Having begun by looking at the transition into leadership we will now back-track to look at what leaders actually do, and to consider some influential ideas about leadership. This will not be a comprehensive account, simply an introduction to some of the main issues and ideas which we will be using in the following chapters. Some of this may be familiar ground “we will look at ideas about “influence and motivation” and at change and vision, then examine the controversial idea of charismatic leadership and its risks, setting this in the context of other common ideas about leadership “style”. We will also look at the distinction made between “transactional” and “transformational” leadership.

Why are leaders necessary?
Several research papers (e.g. Sinclair and Gibbs 1998) and inspection reports indicate clearly that good leadership is essential for successful residential care, which make sense at an intuitive level “but why should it be so? What is it that good leaders do which makes such a critical difference?

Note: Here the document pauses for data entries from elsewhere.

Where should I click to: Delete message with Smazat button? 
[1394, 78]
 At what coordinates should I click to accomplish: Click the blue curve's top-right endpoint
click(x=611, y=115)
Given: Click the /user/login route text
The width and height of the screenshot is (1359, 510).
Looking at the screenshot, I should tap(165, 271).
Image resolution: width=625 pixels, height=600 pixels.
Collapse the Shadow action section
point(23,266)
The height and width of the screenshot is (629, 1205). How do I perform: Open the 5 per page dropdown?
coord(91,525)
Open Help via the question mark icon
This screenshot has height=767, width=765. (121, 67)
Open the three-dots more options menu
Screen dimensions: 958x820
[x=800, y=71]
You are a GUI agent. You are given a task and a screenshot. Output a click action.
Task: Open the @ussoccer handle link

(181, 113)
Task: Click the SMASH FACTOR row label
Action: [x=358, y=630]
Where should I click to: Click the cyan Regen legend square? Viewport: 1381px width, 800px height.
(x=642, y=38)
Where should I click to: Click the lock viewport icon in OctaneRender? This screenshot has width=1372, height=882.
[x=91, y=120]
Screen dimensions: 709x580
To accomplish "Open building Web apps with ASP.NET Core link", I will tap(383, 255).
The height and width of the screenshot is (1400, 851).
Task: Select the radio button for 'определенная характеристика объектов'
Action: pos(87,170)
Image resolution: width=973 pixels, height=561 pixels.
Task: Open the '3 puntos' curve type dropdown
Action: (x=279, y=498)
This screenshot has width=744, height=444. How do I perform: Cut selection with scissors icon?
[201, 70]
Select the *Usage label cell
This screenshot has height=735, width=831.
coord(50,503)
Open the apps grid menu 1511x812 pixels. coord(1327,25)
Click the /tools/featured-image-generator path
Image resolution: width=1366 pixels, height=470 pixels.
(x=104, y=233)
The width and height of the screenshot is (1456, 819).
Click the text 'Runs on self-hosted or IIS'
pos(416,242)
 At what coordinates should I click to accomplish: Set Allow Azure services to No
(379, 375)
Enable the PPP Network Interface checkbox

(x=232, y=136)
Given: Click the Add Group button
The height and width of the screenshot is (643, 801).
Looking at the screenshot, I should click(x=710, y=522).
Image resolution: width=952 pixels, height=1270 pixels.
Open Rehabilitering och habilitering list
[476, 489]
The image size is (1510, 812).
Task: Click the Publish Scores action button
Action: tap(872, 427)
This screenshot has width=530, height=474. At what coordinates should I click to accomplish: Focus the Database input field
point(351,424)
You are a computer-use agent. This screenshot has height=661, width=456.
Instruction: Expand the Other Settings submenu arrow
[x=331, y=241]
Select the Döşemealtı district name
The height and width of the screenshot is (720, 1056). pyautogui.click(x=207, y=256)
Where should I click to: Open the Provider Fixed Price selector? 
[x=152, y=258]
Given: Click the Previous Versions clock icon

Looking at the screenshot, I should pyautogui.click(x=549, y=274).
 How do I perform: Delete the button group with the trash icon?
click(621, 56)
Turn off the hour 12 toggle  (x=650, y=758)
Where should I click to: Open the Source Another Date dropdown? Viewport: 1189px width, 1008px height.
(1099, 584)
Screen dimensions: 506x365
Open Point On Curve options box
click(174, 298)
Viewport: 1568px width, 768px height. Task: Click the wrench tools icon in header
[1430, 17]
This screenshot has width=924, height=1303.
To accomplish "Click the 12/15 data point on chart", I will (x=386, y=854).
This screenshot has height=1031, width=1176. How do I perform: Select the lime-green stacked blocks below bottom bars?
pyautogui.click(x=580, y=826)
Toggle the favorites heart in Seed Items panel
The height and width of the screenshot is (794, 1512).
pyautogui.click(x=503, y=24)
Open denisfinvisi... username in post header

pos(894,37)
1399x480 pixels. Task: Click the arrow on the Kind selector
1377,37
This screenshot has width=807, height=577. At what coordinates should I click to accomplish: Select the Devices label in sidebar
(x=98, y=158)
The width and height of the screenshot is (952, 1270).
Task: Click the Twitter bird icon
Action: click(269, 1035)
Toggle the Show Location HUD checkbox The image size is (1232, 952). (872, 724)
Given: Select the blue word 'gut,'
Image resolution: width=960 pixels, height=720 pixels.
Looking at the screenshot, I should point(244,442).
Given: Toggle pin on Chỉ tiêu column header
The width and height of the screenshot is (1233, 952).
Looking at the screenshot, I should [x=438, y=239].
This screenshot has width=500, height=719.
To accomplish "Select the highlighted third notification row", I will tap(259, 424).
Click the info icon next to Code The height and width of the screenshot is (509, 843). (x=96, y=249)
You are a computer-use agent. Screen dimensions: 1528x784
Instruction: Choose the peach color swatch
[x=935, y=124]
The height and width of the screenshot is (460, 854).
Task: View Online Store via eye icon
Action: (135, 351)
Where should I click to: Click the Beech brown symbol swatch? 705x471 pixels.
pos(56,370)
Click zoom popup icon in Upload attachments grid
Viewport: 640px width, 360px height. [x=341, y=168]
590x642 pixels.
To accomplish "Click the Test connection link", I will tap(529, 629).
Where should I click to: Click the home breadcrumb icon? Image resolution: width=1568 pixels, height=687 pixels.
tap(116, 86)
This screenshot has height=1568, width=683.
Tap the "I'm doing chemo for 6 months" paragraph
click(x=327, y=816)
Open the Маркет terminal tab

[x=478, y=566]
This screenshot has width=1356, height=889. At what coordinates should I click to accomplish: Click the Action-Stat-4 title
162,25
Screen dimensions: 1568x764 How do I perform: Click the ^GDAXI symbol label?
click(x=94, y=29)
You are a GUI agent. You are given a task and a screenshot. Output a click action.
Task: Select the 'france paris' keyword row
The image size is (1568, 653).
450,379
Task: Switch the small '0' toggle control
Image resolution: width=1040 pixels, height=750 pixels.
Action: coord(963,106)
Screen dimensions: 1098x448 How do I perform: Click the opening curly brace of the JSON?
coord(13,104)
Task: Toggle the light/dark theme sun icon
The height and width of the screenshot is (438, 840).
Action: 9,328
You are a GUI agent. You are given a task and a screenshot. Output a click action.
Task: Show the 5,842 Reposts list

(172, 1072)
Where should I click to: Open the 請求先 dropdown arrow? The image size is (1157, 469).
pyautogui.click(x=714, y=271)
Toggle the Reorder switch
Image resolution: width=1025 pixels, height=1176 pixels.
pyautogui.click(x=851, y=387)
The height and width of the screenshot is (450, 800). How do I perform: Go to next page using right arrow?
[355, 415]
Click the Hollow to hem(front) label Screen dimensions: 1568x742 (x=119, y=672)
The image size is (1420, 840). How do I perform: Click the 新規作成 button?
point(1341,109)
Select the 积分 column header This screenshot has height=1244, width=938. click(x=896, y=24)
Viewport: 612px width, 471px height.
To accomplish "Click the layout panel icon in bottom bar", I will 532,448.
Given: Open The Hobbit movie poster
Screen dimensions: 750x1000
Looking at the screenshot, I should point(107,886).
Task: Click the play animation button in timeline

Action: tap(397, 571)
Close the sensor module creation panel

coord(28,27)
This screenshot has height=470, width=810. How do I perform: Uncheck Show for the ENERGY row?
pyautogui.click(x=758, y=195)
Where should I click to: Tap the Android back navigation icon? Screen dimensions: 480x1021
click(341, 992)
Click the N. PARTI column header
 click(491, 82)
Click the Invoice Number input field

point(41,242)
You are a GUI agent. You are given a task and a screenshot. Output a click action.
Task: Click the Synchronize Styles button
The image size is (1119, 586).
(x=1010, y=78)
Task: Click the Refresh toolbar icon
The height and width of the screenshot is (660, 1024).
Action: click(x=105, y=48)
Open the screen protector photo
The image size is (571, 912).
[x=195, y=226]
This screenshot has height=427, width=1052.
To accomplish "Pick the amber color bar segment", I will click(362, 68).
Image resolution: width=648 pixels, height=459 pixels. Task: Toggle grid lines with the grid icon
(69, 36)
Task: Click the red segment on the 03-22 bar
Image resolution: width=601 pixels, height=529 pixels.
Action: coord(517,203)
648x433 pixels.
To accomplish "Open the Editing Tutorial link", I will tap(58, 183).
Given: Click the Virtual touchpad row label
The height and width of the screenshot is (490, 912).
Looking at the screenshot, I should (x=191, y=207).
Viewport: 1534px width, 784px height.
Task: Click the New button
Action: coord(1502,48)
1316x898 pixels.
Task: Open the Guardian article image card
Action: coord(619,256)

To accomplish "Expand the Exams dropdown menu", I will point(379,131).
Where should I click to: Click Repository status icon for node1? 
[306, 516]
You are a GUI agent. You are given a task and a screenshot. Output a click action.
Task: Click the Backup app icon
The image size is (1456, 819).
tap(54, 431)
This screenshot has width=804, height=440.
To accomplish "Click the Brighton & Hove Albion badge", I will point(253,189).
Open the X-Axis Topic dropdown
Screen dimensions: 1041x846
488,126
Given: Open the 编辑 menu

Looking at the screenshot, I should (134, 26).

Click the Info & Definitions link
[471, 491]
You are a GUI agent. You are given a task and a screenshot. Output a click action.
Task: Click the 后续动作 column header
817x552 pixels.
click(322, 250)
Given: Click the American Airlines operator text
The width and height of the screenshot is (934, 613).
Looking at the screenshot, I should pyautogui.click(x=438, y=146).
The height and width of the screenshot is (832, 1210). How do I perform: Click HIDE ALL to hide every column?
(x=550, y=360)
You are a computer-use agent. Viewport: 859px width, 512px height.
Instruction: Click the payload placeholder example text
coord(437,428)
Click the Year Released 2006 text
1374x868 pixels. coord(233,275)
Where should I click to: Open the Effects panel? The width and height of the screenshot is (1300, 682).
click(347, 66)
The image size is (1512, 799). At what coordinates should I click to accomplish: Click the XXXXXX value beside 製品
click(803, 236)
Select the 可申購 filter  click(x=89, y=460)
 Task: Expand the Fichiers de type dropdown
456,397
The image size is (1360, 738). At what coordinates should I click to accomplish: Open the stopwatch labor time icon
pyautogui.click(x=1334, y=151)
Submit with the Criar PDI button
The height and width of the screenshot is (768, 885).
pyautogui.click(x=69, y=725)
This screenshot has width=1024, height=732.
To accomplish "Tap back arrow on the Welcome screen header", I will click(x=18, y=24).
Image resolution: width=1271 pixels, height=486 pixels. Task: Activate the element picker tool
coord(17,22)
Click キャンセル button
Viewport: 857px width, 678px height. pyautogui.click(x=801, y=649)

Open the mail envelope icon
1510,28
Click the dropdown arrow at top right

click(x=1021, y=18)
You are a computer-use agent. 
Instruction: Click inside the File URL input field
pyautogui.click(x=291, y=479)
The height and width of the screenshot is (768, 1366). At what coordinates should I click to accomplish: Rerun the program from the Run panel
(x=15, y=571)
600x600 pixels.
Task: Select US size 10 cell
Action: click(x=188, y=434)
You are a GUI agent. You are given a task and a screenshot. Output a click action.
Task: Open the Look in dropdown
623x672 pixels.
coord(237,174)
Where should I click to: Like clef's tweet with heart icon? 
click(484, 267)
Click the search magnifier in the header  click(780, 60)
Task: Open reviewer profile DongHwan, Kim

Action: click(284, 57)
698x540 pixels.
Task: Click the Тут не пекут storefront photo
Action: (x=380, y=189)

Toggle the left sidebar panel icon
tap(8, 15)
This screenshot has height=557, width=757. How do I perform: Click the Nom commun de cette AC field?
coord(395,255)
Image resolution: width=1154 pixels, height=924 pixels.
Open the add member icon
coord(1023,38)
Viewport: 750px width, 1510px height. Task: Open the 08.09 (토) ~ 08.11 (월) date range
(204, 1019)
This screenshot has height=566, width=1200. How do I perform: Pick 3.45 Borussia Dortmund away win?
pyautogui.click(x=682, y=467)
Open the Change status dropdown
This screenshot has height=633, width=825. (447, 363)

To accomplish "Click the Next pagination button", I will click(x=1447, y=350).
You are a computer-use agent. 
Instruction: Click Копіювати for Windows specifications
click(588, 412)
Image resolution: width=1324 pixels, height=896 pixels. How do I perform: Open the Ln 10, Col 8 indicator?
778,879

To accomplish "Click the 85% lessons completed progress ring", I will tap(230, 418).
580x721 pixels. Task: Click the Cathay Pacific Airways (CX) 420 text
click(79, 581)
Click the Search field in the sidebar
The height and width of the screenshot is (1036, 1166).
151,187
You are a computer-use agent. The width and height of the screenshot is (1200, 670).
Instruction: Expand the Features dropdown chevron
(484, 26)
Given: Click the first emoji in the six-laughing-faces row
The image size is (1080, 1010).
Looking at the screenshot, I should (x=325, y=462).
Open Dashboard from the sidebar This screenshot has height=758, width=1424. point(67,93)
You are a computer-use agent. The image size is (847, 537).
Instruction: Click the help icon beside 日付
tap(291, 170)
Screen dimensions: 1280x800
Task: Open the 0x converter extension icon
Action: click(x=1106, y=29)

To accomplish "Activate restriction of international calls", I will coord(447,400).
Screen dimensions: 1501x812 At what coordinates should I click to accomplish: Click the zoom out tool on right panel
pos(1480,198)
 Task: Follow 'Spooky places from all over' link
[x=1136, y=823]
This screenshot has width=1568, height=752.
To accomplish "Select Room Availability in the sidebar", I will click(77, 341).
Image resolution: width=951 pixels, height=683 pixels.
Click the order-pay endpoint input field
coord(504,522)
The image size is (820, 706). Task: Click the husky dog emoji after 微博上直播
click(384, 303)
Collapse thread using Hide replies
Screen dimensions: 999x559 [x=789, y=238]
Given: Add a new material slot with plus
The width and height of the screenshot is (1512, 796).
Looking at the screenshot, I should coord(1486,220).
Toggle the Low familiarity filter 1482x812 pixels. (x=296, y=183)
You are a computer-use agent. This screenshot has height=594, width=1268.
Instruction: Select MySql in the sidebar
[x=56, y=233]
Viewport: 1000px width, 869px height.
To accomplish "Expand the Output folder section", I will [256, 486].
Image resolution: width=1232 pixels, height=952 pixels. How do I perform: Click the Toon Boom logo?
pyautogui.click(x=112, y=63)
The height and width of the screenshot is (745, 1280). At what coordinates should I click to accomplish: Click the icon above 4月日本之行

We can perhaps answer this more easily by first thinking about what may happen in the absence of leadership “if a children's home had no identifiable leader. While there might be some novelty to this situation at first, we could expect that things would soon become disorganised and even chaotic. In this scenario everybody might have their own idea about how things should be done but they would not necessarily co-ordinate their efforts with each other; people who did not conform with group norms or established practice might be neither challenged nor brought to account, or if so this might happen in an informal or unauthorised way. People might flounder in an absence of a sense of direction and purpose in their work and they might experience extra stress because they were lacking in support and guidance; and finally people’s motivation and loyalty might weaken because they felt less personally tied-in to the organisation.

In such circumstances the organisation would not hold together effectively for long, although it might soon happen that unofficial leaders would emerge, which might be no solution at all, because their authority would not be sanctioned or controlled from above. The consequences for the young people might be serious, if they felt staff were not interested in them or engaged in helping them “and they might express their feelings through a variety of difficult and challenging behaviour. In a sense the implied challenge would be to the staff, as if the young people were saying to them: “Don’t forget about us, we’re important and we need looking after”.

What is perhaps most noticeable about the scenario just described is that it is of course all about the people involved and how they all affect each other, and the importance of the place being held together through good communication. This highlights the key role of leadership in working with people to get things done and the need to know when it is right to lead from the front, alongside and from behind. Learning from situational leadership we know that the skill of leadership involves knowing when to direct, coach, mentor and facilitate. Leadership is a relational skill.

In fact it is surprisingly common for teams to find themselves either without a leader or with some lack of clarity as to who the leader is or how much of a leader they are. Apart from those temporary situations in which a deputy or other senior person may find themselves “acting up” into the role, there are other times when a leader of one place is asked to stand in temporarily in another, or when a sub-team is expected to be “led” by a temporary leader. At another level we do sometimes find leaders who are virtually absent because they are either ineffective or they carry little or no authority “in politics the phrase used is: “in office but not in power”. This is a risky situation because of the dangers of the scenario described above.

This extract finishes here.